We rushed back to the apple barn with our too-sparsely populated sack, coaxed a bag of fish food out of a reluctant, wanting-to-go-home vendeuse, and walked hurriedly to the pond, which we found to be perfect, devoid of afternoon pickers and humanity of any sort, with thin lines sketched on the glassy green surface by hurrying water striders. At first the pond seemed empty of fish, too, but a few despairing throws of pellets into the water suddenly produced a collection of catfish mouths, gaping and swallowing, moved along by the swirling and splashing bodies of the gigantic fish. Albino carp tried to sneak past the thrusting barbels and slapping caudal fins, but the catfish were far too aggressive, keeping the beautiful white streaks at bay and away from the prizes, the tiny nuggets which my daughter was tossing so happily into the water.
The fish were so tame that they followed my daughter right along the shore, moving in rhythm with her walking; the purplish cats had no fear and rolled somersaults in the water under my daughter’s relentless shower of food. She talked to the fish, saying “Here” with each sprinkling and “Come on little fella” to a small, bold cat which nearly came out of the water to get the choicest grains. Clouds edged over the sun as we finished the catfish dinner, and so our walk back through the appled woods was especially dark and particularly moody and happy. There was no need to talk in the car as we returned to Lansing.
And so it goes with our training. When we focus on nothing more than what we are doing - those small moments of perfection within our workouts, that’s when we train most effectively and thus become much-better runners.
If we are thinking, “I should be doing this much better, I should be hitting my splits, I should be running a lot faster,” that’s when we relinquish control of what we are doing. That’s when our running economy goes south, and that’s when we lose our so-necessary moments of perfection. Those perfect moments are present when we abandon our dark thoughts and begin moving our muscles and joints in smooth and efficient ways – and thus enjoy the thrill of movement. That exhilaration can be there, suddenly, even when our splits have been bad or the pace of our long run has been too slow.

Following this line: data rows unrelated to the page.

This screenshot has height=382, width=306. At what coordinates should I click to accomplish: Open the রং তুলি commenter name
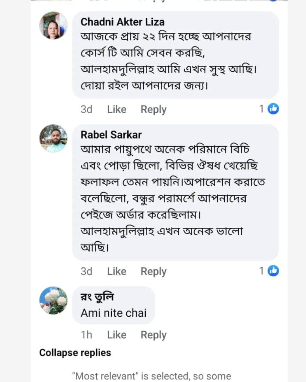97,297
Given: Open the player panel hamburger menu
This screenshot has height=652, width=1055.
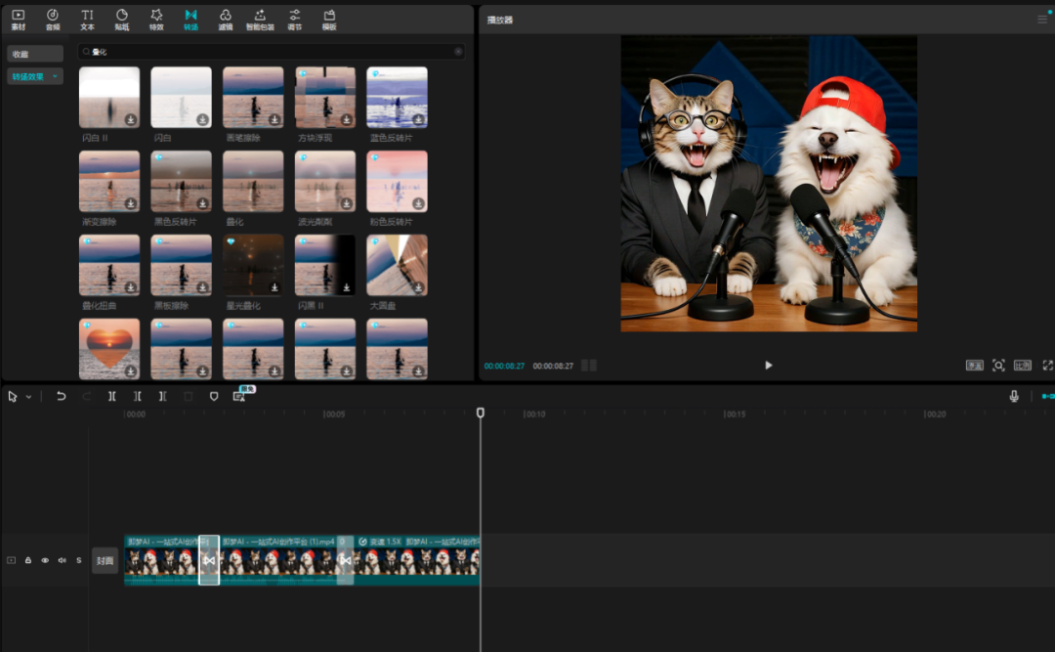Looking at the screenshot, I should pos(1041,20).
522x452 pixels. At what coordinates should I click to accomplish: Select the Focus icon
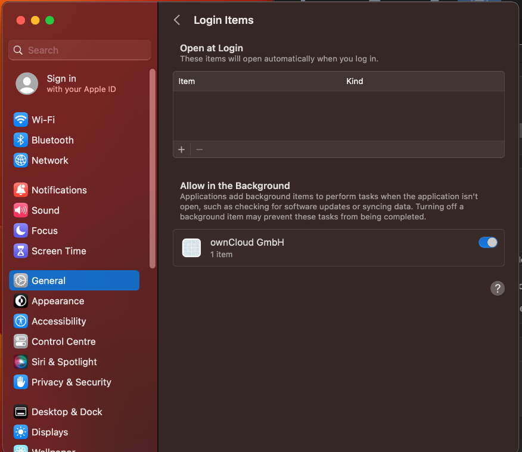click(21, 230)
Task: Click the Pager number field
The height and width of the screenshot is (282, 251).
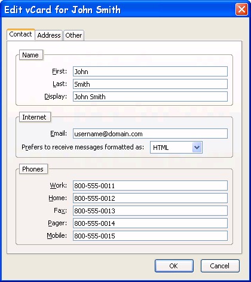Action: (x=150, y=223)
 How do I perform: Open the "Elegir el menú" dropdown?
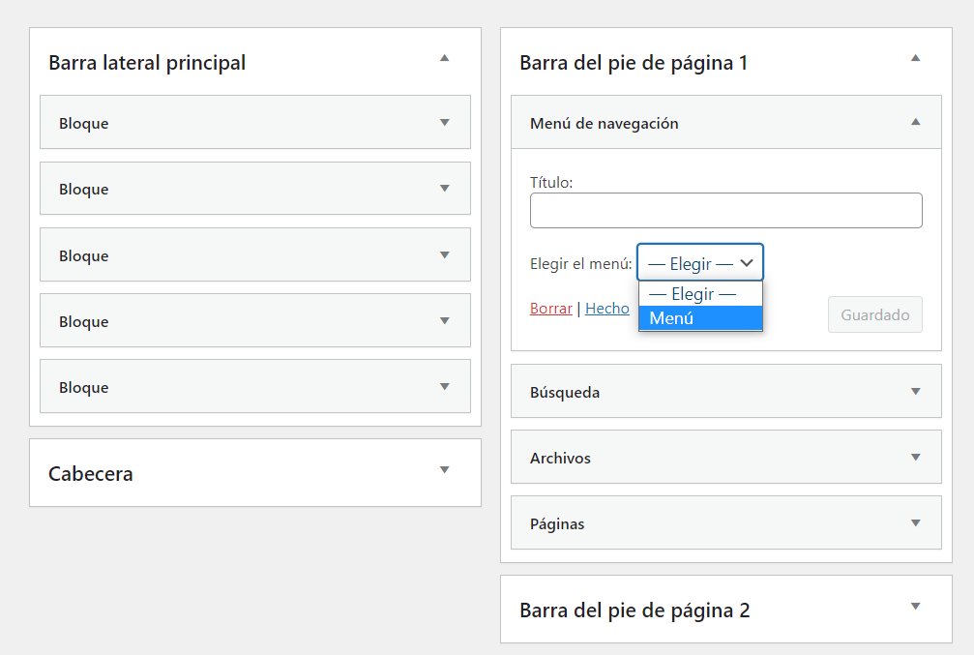699,262
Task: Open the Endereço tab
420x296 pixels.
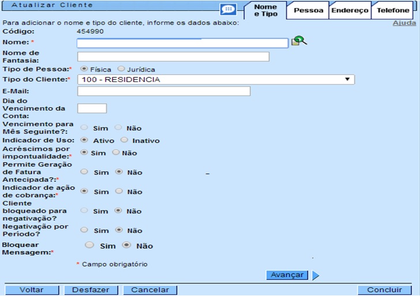Action: click(x=350, y=10)
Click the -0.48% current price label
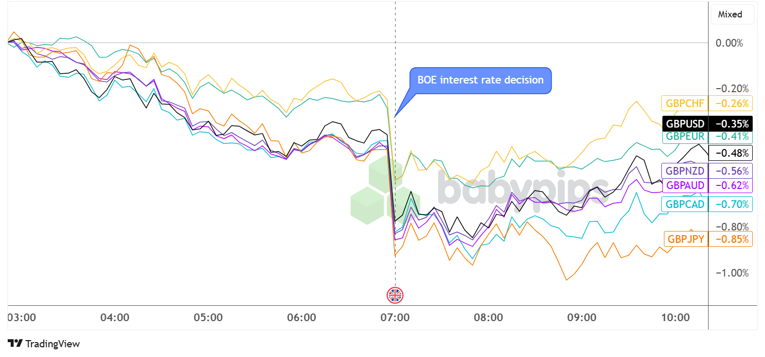Viewport: 765px width, 357px height. (x=731, y=153)
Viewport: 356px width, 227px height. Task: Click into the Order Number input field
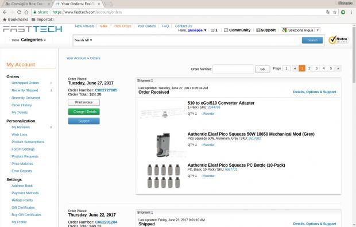pos(233,69)
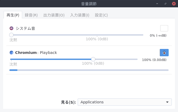Switch to the 再生(P) tab
Image resolution: width=178 pixels, height=112 pixels.
pos(13,15)
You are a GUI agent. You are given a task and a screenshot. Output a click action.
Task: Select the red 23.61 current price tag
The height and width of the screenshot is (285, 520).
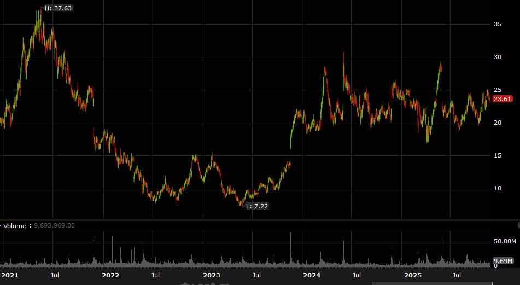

Although it is a difficult concept for many runners, it is actually OK to throw away all negative thinking during training and racing. And it is even better than OK to throw oneself into the excitement of the moment, the powerful bounding from one leg to the other, the sensation of flying along the ground.
When we think, darkly, “Oh, I’m tired and I’ve still got five more intervals to complete (or five more miles to run),” that’s when we shut out a wondrous moment of perfection, and that’s when our running becomes much, much less than it can be.
When running a workout or race, it is not the time to think about the hostility of the universe, the unjustness of life, or a previous failure as a runner. It is a time to be perfect.